- QUOTED PASSAGE
This article needs additional citations for verification. (December 2017) |
Paul Edward Peek Jr. (June 23, 1937 – April 3, 2001) was an early rockabilly pioneer. Peek was born in High Point, North Carolina, and was raised in Greenville, South Carolina. Paul learned to play the guitar, steel guitar, and bass while he was 12 years old. When he was 14 he played in several local country bands. He graduated from Greenville Senior High School in 1955 and performed on steel guitar with Claude Casey and the Sagedusters on WFBC-TV in 1955 on a weekly TV show. In 1956 Paul was recruited as an early member of Gene Vincent & The Blue Caps, sometimes stealing the limelight. As a member of the Blue Caps, Peek was one of the first rock artists to appear in the movies, appearing in The Girl Can't Help It (1956).
Peek had the distinction of being the first artist to record for National Recording Corporation out of Atlanta. In 1958, NRC 001 ("Sweet Skinny Jenny"/"The Rock-A-Round") was recorded at WGST Radio Station. In 1958 Paul recorded a novelty song, "Olds-Mo-William", and performed the song on Dick Clark's Saturday Night "Beech Nut" National TV Show. Because of distribution problems with NRC Records, the recording died before it could become a national hit. He also appeared on New York City's "The Big Beat" with host Alan Freed. Musicians who appeared on Peek's NRC singles included Joe South, Jerry Reed, Ray Stevens, and Sonny James. Eskew Reeder, Jr, also known as Esquerita, was a co-writer and piano player on this first single. Reeder, a fellow Carolinian, was instrumental in developing the style popularized by Little Richard. Esquerita's wild recordings for Capitol Records are collector's items. The flip side of "Olds-Mo-William", "I'm Not Your Fool Anymore," has a fine vocal group backing up Paul, the members of which are unknown.
Peek's NRC recordings were bootlegged in Europe for years, and have now been re-released on CD by NRC. Although Peek recorded for several major labels, some of his most memorable recordings are the NRC singles, "Olds-Mo-William" and "The Rock-A-Round". Peek's biggest sellers were "Brother-In-Law (He's A Moocher)", (1961) produced by Joe South on Fairlane Records (distributed by King), reaching No. 84 on the Billboard Hot 100, and "Pin The Tail On The Donkey" (1966), another Joe South Production on CBS Records reaching No. 91 on the chart.
In early 1964, local Minneapolis band Gregory Dee & The Avanties had a big regional hit with a version of "Olds-Mo-William".

- PROBLEM STATEMENT
Answer these questions from the article on Paul Peek:
1. In what year did Peek graduate from Greenville Senior High School?
2. At which radio station was NRC 001 recorded?
3. On which label was "Pin The Tail On The Donkey" released?

- STORED DATA
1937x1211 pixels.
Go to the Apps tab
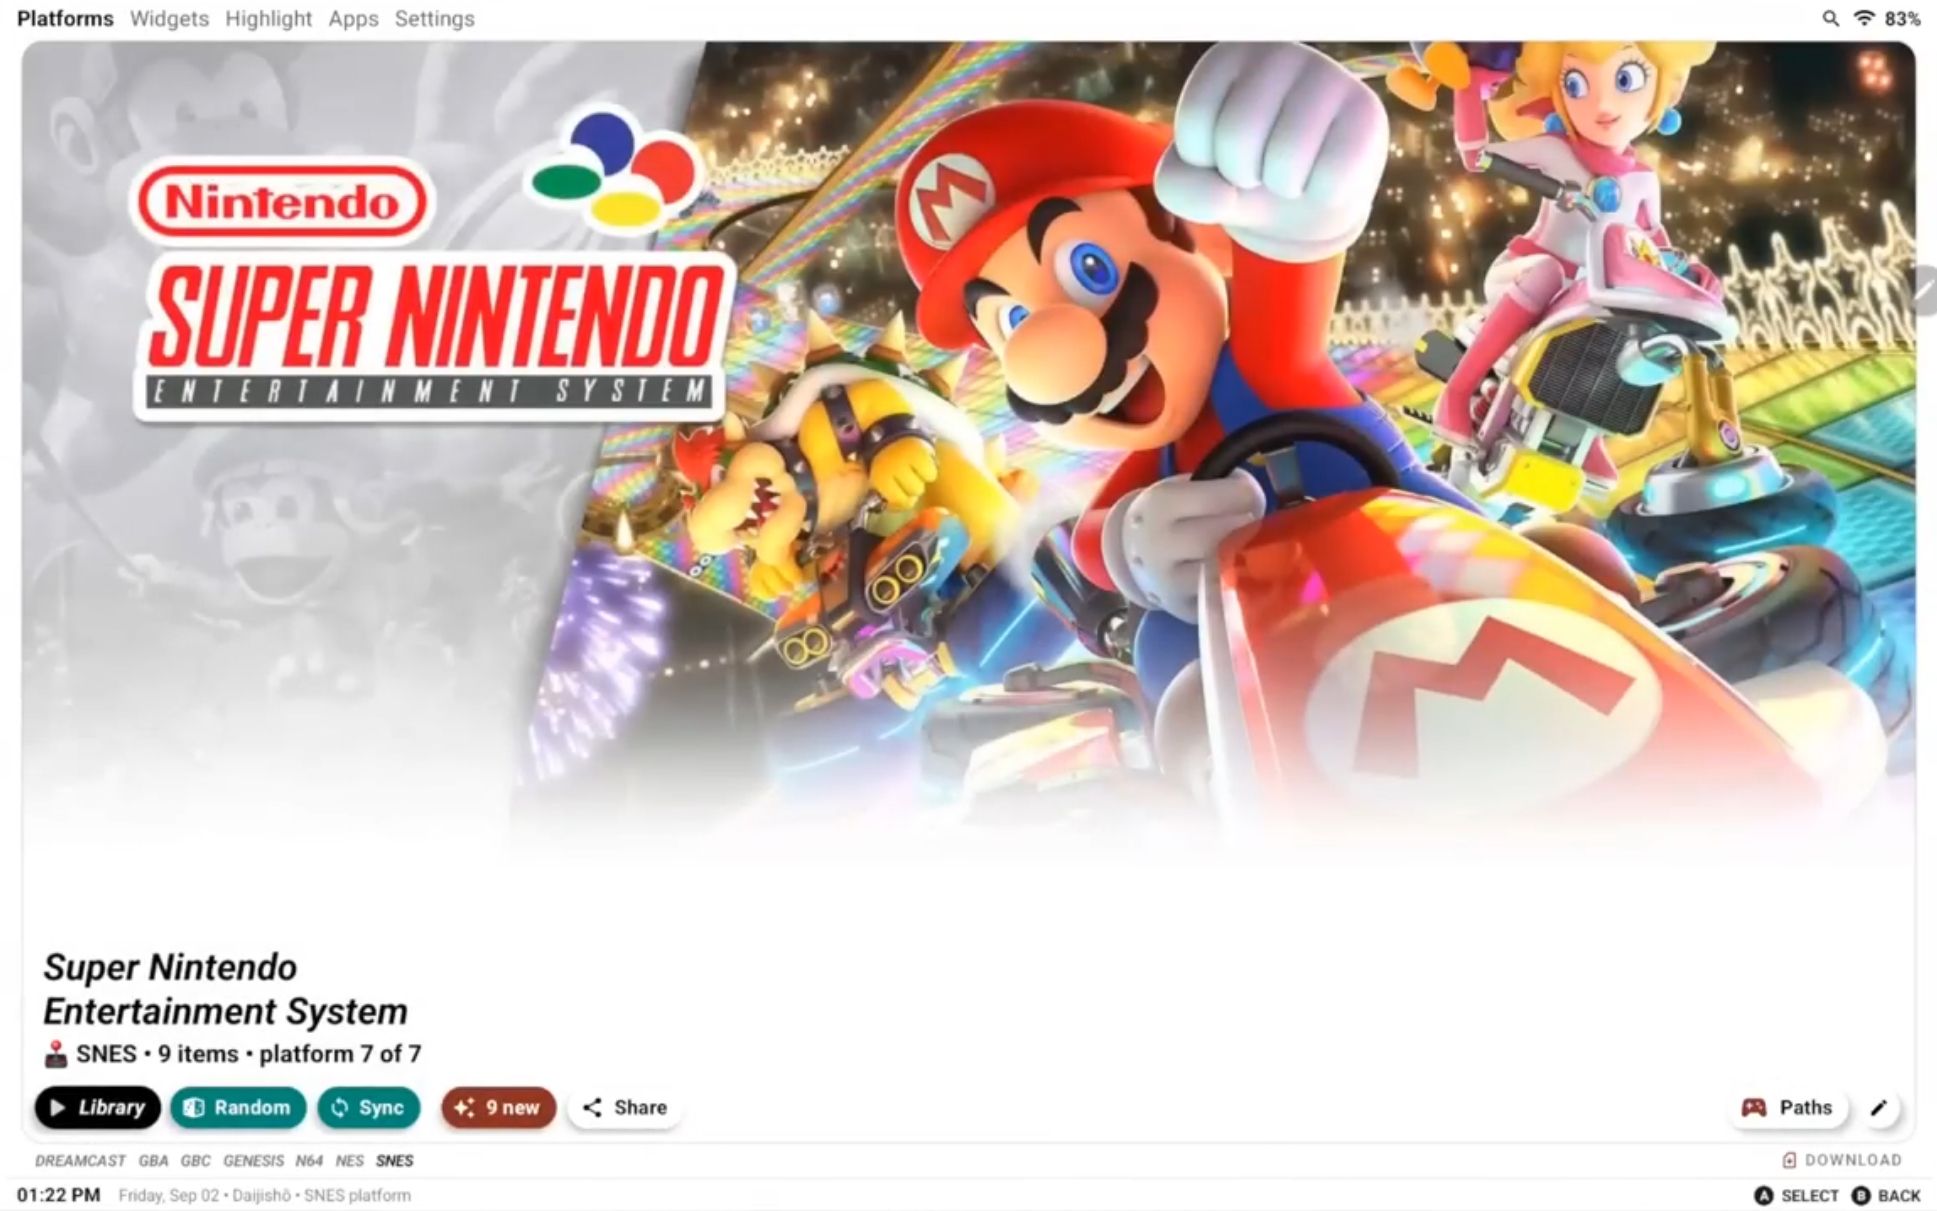click(353, 18)
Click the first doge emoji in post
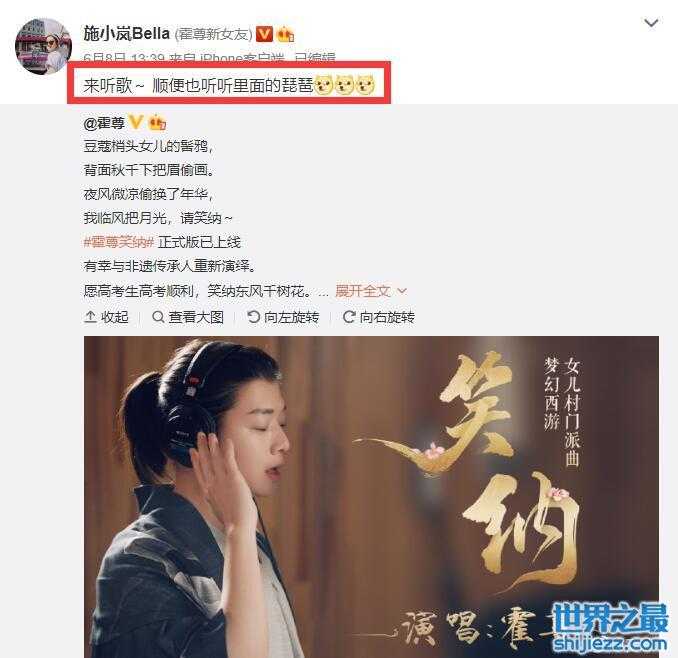This screenshot has width=678, height=658. 323,85
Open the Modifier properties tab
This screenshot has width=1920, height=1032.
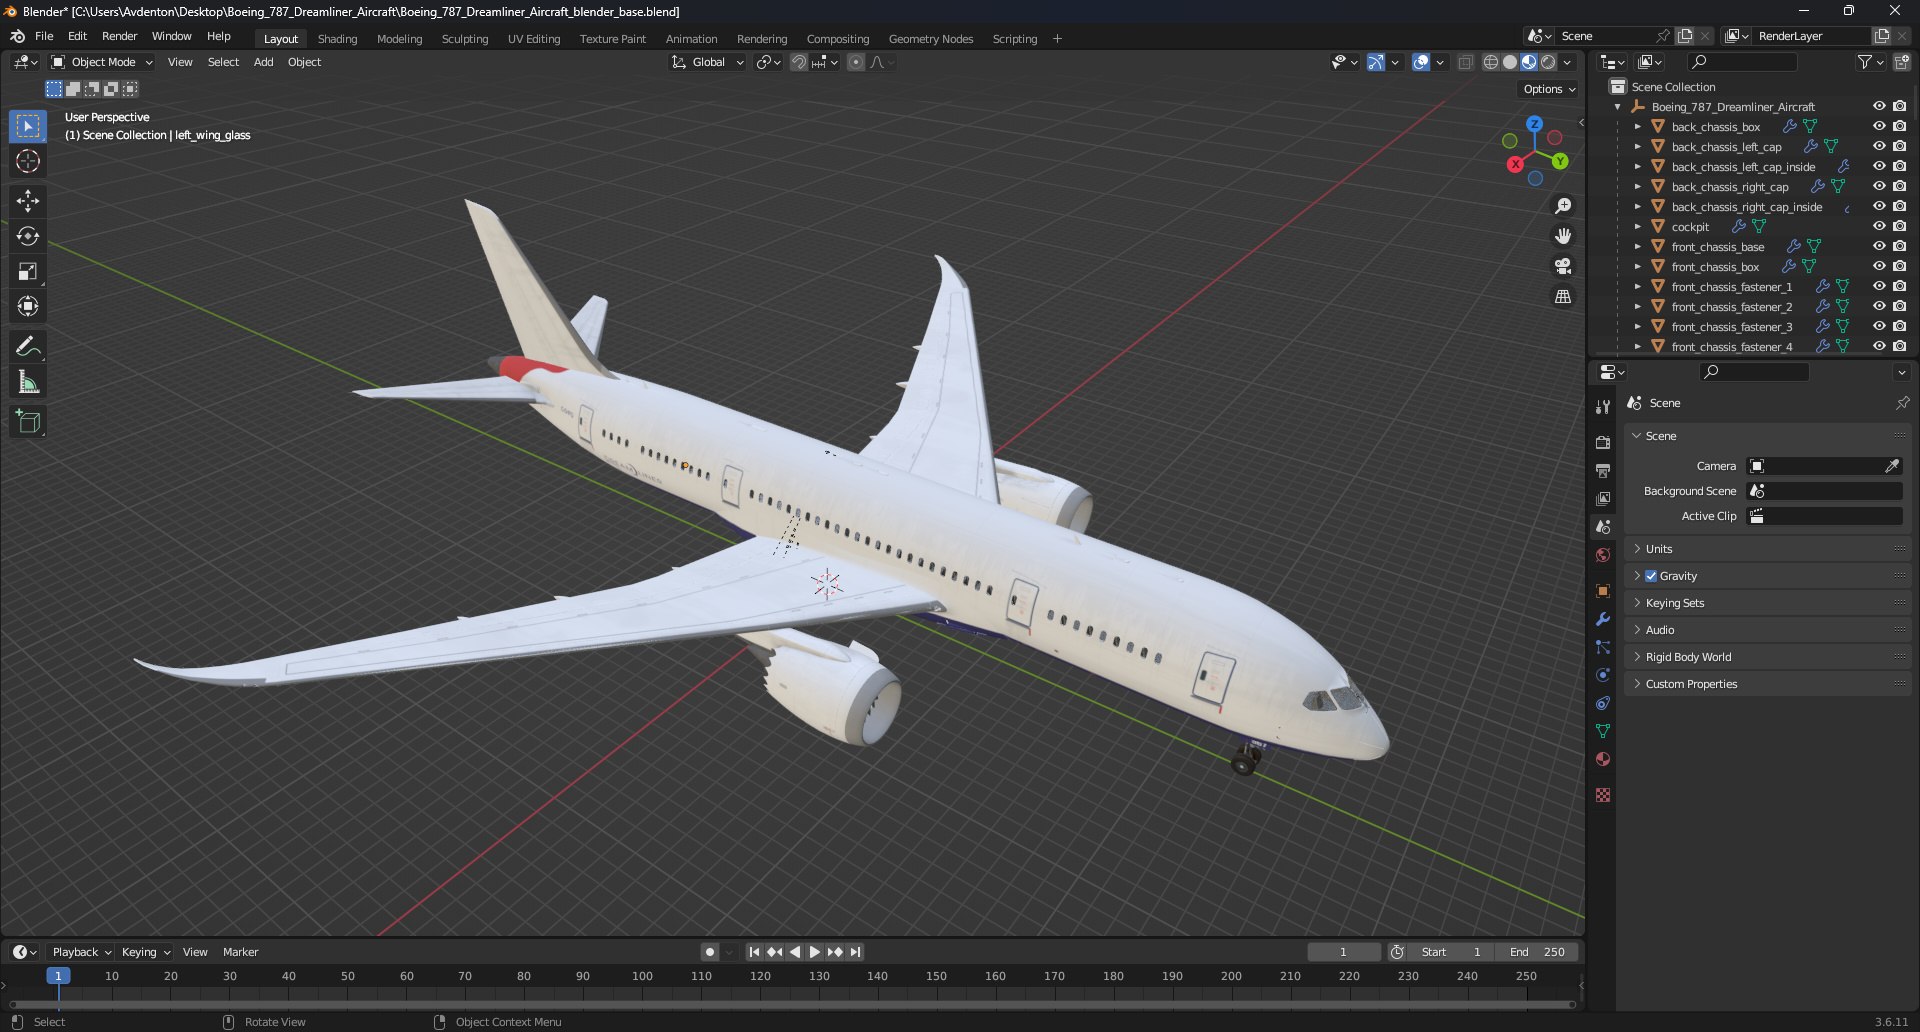click(x=1603, y=619)
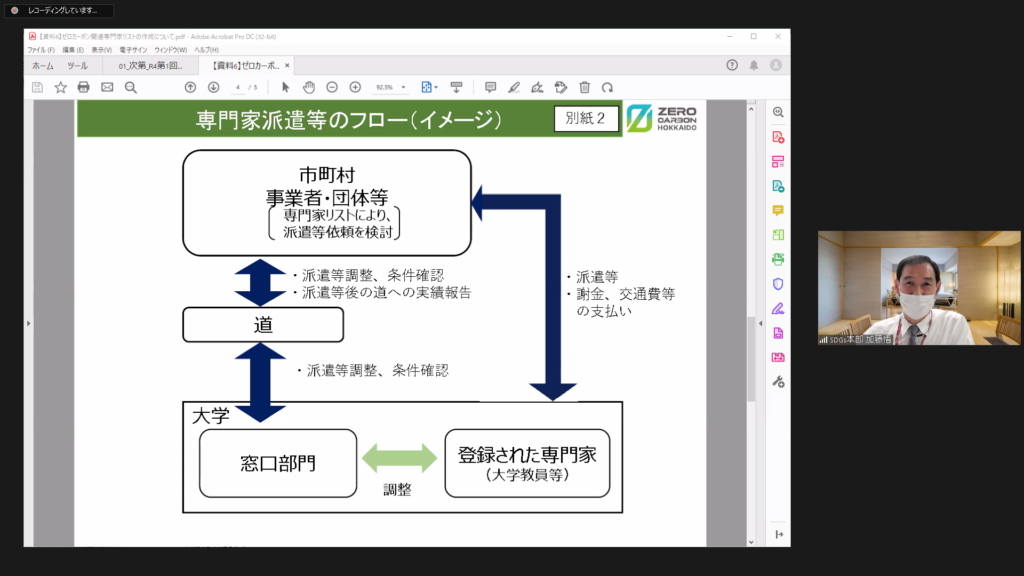Select the hand pan tool
Viewport: 1024px width, 576px height.
click(x=309, y=87)
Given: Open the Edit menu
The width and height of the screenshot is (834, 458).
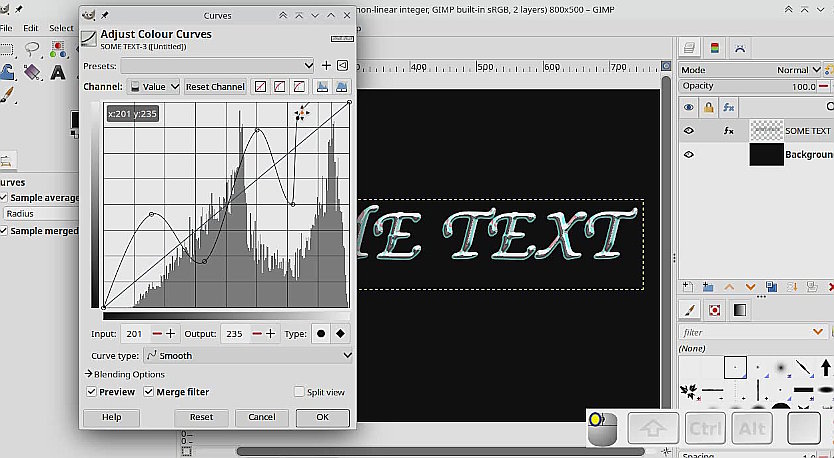Looking at the screenshot, I should (31, 28).
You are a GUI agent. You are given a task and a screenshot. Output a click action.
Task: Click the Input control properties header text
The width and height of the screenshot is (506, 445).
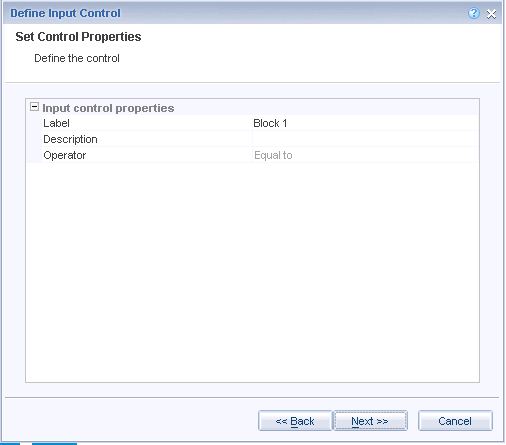tap(108, 108)
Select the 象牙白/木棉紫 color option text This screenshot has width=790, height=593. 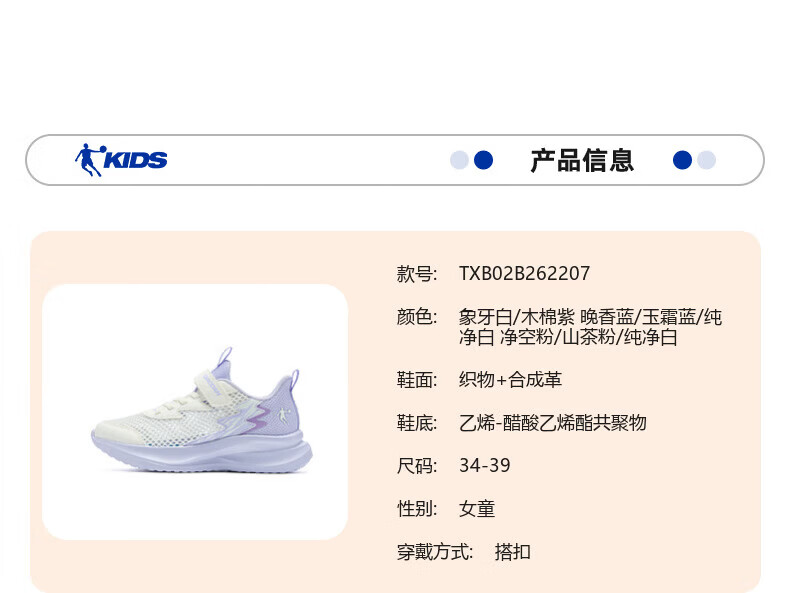(x=516, y=317)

- FINISHED TASK
1. 1955
2. WGST Radio Station
3. CBS Records